Claim: The Western Regional Minister, Kwabena Okyere Darko-Mensah, says the income of the average poor person in Ghana is GHC 70
After analyzing data from the World Bank and the Ghana Statistical Service on the living standards in the country, DUBAWA has found the claim to be misleading.
On Tuesday, February 2, 2022, the government held a town hall meeting in Sekondi-Takoradi to educate the public about the proposed electronic transaction levy and to persuade the people to accept its implementation.
The levy, which was introduced at 1.75 percent, will be on electronic transactions above GHC 100.00 and will be applied to mobile money payments, bank transfers, merchant payments, and inward remittances.
Speaking at the town hall meeting on Tuesday, the Western Regional Minister, Kwabena Okyere Darko-Mensah, debunked the assertion and insisted that the poor will not be affected by the tax.
According to him, the annual income of the average poor person in the country is GHC 70, hence the need for exemption from the tax.
His comments, originally in Akan, when translated to English will read:
“What I know is that, with this e-levy, the poor will be exempted. There is no poor person who will pay the e-levy. This is the analysis I made: In Ghana, when we say someone is very poor, it is someone who, at the very most, makes GHC 70 every year.”
Accra-based Joy 99.7FM has posted a short clip that captures the claim of the Western Regional Minister on Twitter.
The 1:18 seconds video has attracted 31.5K views, 244 likes, 621 retweets, and 233 comments.
DUBAWA first approached the Minister to provide the source of data which suggested that a person can be described as poor if he or she were to receive GHC70 annually.
“I only picked price points at GHC 70 as representing very poor people…the argument I was making was that poor people would not pay the e-levy. The 2010 population census puts Ghana’s poverty line at GHC 1,314 and so anyone who earns below that per year is a poor person,” he stated, adding; “that is why I intentionally said very poor people, just to make the argument that such people would not pay. Even at GHC 1,314.00 per year, poor people will be making GHC 3.60 (1,314 ÷ 365) per day,” he further clarified.
Dubawa subjected both his initial claim and clarification to scrutiny beginning with the 2010 population census and found the GHC1,314 clarification to be true as detailed in the following table.
Given the controversial nature of the e-levy and its potential impact on the poor, DUBAWA was interested in finding out two things;
- Whether the Minister’s definition of poverty levels was in line with internationally approved standards.
- Whether or not it is true that the poor as defined by international standards will be exempted from paying the e-levy.
The World Bank defines poverty as “the lack or insufficiency of money to meet basic needs, including food, clothing, and shelter.”
It adds that “poverty can be measured in monetary terms based on the monthly (or annual) expenditure of a given individual.”
This would mean that poor people spend up to about $693.5 per year ($1.90 x 365 days).
If $693.5 is converted to local currency, using the current Bank of Ghana Dollar to cedi rate of 6.1, the average poor person could be spending up to about GHC 4,230.35 per year and not GHC70 as initially stated by the minister.

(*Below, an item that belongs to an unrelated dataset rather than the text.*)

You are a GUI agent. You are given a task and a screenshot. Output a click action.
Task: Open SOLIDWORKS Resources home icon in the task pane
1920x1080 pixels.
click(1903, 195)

Also, in 2019, the Ghana Statistical Service published its latest Ghana Living Standards Survey (GLSS7). The report provides information for understanding and monitoring living conditions in Ghana.
According to the report, the average low-earning person in the country expends GHC 872 annually.
“…the highest quintile has an annual average per capita expenditure of GH¢8,987 per person which is twice the national average of GH¢4,574 and ten times that of the lowest quintile (GH¢872),” page 198 of the GLSS 7 Main Report reads.
In the area of income, the report indicated that, on average, the poorest earns GHC 1,320 annually and that is also higher than the GHC 70 figure the minister initially mentioned.
Additionally, the report indicated that the average low-earning households receive GHC 564 from other sources such as social security payments, state pensions, or other sources from the central government such as the LEAP.
From the above, it is clear that per international standards, it is misleading for the minister to initially use GHC70.00 as the threshold for his definition of who a poor person is. It gives a different signal as to who will or will not be captured under the e-levy and that potentially could explain the reason for the controversy this claim has generated.
But it is also true that per the data from the World Bank and the Ghana Statistical Service, poor people will be exempt from paying the e-levy as stated by the minister.
This is because if $1.90 a day, which is the World Bank’s threshold for the poor, is converted into the cedi equivalent. The poor in Ghana are expected to receive GHC11 per day and that amount is lower than the GHC100 taxable by the e-levy.
Also, if the GHC 875 which is the Ghana Living Standard annual figure for poor persons is to be divided into 365, each person will receive a daily amount of GHC2.3 which is also lower than the GHC100 taxable under the e-levy.
Even though the minister was generally right about the poor being exempt from paying the e-levy, his decision to use GHC70 to define who a poor person is misleading.